3.29 LICENSES. Attached hereto as EXHIBIT 3.29 is an accurate
and complete list of the Licenses held by the Borrowers. The Licenses held by
the Borrowers constitute all licenses, permits, approval and authorizations
needed to properly operate the Business. No Borrower is in default or in
noncompliance with respect to any License.
3.30 BROKERS. No Borrower has any knowledge of any investment
banking, brokerage, or finders fees due for the transactions contemplated
hereby, except for (i) the fees due Shipley Raidy Capital Partners, LP, if any
(all of which shall be paid by the Parent) and (ii) the fees due Mitchell
Capital (all of which shall be paid by Allied).
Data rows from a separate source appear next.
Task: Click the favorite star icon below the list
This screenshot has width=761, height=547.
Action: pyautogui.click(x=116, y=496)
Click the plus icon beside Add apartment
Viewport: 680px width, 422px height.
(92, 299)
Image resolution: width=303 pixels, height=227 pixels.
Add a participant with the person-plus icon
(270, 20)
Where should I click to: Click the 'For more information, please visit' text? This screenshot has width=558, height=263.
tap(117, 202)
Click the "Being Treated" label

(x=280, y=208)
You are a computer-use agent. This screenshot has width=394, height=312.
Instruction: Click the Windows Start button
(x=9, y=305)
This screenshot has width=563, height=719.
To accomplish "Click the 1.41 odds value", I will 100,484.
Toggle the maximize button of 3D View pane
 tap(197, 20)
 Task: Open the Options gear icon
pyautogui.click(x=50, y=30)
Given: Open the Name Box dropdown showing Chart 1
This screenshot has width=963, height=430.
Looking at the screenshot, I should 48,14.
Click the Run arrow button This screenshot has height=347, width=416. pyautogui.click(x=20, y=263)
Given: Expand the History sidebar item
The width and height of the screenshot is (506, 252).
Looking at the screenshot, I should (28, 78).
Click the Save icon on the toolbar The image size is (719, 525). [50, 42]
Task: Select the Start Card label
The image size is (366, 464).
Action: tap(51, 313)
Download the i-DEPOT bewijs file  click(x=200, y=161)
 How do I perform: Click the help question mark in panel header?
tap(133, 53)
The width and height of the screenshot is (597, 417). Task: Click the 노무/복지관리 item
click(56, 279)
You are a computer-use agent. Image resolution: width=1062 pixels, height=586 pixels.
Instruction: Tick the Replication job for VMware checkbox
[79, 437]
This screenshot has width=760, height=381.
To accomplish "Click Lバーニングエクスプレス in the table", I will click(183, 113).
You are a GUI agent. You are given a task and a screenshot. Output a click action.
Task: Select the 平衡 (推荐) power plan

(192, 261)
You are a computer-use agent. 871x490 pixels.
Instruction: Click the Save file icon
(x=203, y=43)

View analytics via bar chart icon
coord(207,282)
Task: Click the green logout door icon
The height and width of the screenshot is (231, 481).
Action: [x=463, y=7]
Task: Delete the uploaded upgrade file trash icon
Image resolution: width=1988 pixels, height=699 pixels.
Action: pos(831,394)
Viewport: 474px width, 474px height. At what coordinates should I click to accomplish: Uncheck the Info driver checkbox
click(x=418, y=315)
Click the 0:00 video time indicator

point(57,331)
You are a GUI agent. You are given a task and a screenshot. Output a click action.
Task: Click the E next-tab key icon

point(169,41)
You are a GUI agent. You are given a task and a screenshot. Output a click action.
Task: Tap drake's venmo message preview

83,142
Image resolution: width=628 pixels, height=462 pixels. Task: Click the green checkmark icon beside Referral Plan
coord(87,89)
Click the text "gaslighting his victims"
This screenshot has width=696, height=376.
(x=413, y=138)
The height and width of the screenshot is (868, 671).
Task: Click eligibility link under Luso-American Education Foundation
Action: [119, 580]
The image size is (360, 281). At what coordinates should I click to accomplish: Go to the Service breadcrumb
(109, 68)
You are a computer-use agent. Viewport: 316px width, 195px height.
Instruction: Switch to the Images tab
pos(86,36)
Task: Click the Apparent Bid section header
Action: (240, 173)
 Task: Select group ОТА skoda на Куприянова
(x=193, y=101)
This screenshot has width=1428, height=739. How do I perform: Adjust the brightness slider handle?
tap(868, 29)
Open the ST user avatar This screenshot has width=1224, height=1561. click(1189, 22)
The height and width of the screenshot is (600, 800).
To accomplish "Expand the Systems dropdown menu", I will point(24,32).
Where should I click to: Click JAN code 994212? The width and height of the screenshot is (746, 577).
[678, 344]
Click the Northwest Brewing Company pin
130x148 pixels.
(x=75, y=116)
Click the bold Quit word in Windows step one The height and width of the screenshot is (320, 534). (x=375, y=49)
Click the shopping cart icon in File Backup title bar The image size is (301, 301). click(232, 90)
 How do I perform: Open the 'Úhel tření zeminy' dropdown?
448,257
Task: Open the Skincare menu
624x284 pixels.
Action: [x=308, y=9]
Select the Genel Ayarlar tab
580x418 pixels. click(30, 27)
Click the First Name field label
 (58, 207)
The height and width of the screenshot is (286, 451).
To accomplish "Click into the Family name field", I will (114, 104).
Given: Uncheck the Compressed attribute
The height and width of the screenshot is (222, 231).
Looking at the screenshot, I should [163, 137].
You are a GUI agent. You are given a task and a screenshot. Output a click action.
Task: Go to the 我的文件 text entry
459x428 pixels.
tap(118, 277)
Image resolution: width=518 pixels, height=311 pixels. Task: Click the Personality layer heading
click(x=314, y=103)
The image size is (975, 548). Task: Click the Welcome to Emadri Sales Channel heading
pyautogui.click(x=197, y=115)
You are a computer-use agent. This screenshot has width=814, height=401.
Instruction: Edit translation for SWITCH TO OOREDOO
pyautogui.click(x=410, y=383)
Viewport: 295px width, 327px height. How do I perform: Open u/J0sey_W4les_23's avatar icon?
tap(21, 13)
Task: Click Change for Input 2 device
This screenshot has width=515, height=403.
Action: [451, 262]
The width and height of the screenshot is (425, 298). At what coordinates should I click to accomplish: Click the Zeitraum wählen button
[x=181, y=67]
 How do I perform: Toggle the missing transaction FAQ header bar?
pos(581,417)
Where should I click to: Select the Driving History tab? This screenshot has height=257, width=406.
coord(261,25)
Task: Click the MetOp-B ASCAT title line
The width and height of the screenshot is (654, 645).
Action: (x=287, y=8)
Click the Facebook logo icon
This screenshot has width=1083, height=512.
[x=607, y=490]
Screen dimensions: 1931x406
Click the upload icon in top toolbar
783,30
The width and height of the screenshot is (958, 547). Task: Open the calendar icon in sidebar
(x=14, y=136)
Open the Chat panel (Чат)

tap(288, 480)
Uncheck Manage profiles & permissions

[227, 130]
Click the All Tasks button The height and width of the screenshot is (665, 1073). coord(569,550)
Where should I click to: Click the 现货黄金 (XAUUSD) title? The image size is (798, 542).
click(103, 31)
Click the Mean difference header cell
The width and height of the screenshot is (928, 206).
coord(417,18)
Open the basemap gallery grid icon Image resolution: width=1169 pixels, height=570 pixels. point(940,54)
Each Borrower will indemnify
the Holders for any claims with respect to any such fees, other than claims
relating to the fees due Mitchell Capital.
3.31 SUBSIDIARIES. Attached hereto as EXHIBIT 3.31 is an
accurate and complete list of all direct or indirect subsidiaries of any
Borrower, designating certain subsidiaries as inactive (collectively, the
"Inactive Entities"). Except for director-qualifying shares and except as
disclosed on EXHIBIT 3.31, all shares of subsidiaries are owned by a Borrower
and are validly issued, fully paid and non-assessable. The Inactive Entities
have no material assets and conduct no business operations, and Borrowers have
no intention of causing any Inactive Entity to obtain any material assets or
conduct any business operations.
3.32 EQUITY. No Borrower has granted any pre-emptive rights
relating to any of its securities. The shares issuable upon exercise of the
Warrants have been duly authorized and reserved and, upon exercise, will be
fully paid and non-assessable.
3.33 SECURITIES LAWS. The issuance and sale of the Warrants and
the Debentures hereunder, and the issuance of shares issuable under the
Warrants, complies and will comply, as the case may be, with all federal and
state securities laws and regulations.
3.34 CAPITALIZATION. Set forth on EXHIBIT 3.34 attached hereto
is an accurate and complete list of the following information for each Borrower:
(i) the authorized capitalization of such Borrower as of the date hereof; (ii)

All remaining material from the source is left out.